A number of factors that are often left uncontrolled are held constant across our experimental conditions. These include the number of acquisition training trials, the nature of the optimal decision bound, and optimal accuracy. A no-feedback transfer phase is also included that tests performance for items from within the trained portion of the stimulus space and generalization to items outside the trained portion of the stimulus space.

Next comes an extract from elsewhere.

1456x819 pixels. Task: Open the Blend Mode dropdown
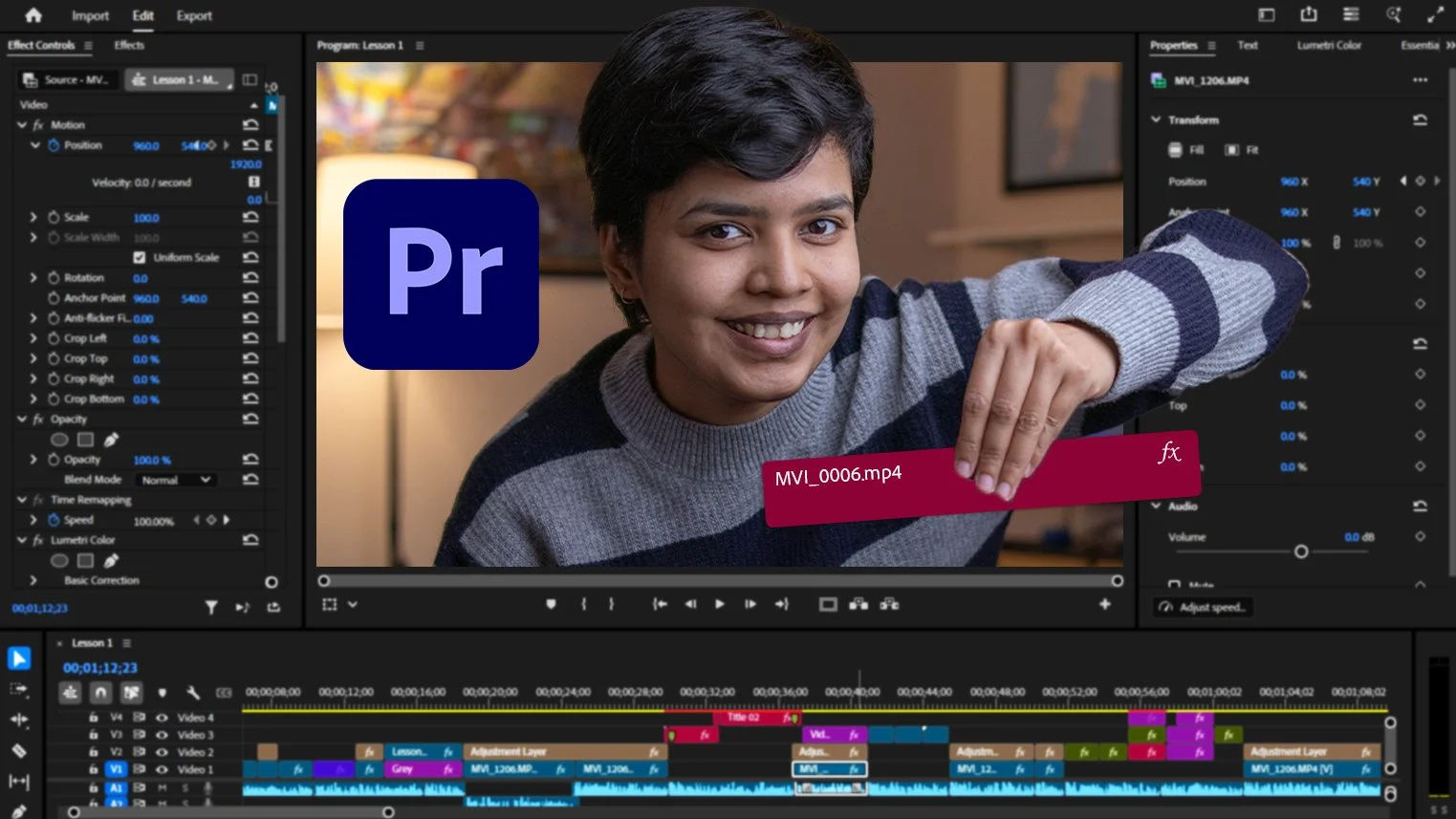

As the results (presented below) suggest, one of these experiments supports the hypothesis that category discontinuity, and not category range, leads to poor initial acquisition but better generalization, whereas the other supports the hypothesis that category range, and not discontinuity, leads to poor initial acquisition but better generalization. Importantly, were we to focus our interpretation only on these empirical data, we would be left with a contradictory set of findings. However, by applying computational models, we offer a unified explanation of these findings that is consistent with the known processing characteristics of the procedural-based learning system that is thought to mediate information-integration classification acquisition (Ashby et al., 1998; Ashby & Ennis, 2006; Cincotta & Seger, 2007; Nomura et al., 2007). To do so, we apply a procedural-based learning model, called the striatal pattern classifier (SPC; Ashby & Waldron, 1999), to the data. To anticipate, the model-based analyses suggest that neither increased category range nor category discontinuity accounts for the results. Rather, the more direct mediator of performance appears to be whether a single-unit or multiple-units representation best represents each category. We now briefly outline the model-based approach.

Model-based approach

The goal of the model-based approach is two-fold. First, we use the models to determine whether and when participants are using the task-appropriate process—that is, a process consistent with the known characteristics of the procedural-based learning system—or an alternative process. We focus our analyses on those individuals who used the appropriate process, since they are the ones who will be most telling in regard to the questions we ask. Second, we use the models to determine when participants use a multiple-unit representation and whether these situations correspond to cases in which a multiple-unit representation is predicted. Although this approach will be important for future research, we have not used this report to further develop the SPC as a formal model of procedural-based classification learning.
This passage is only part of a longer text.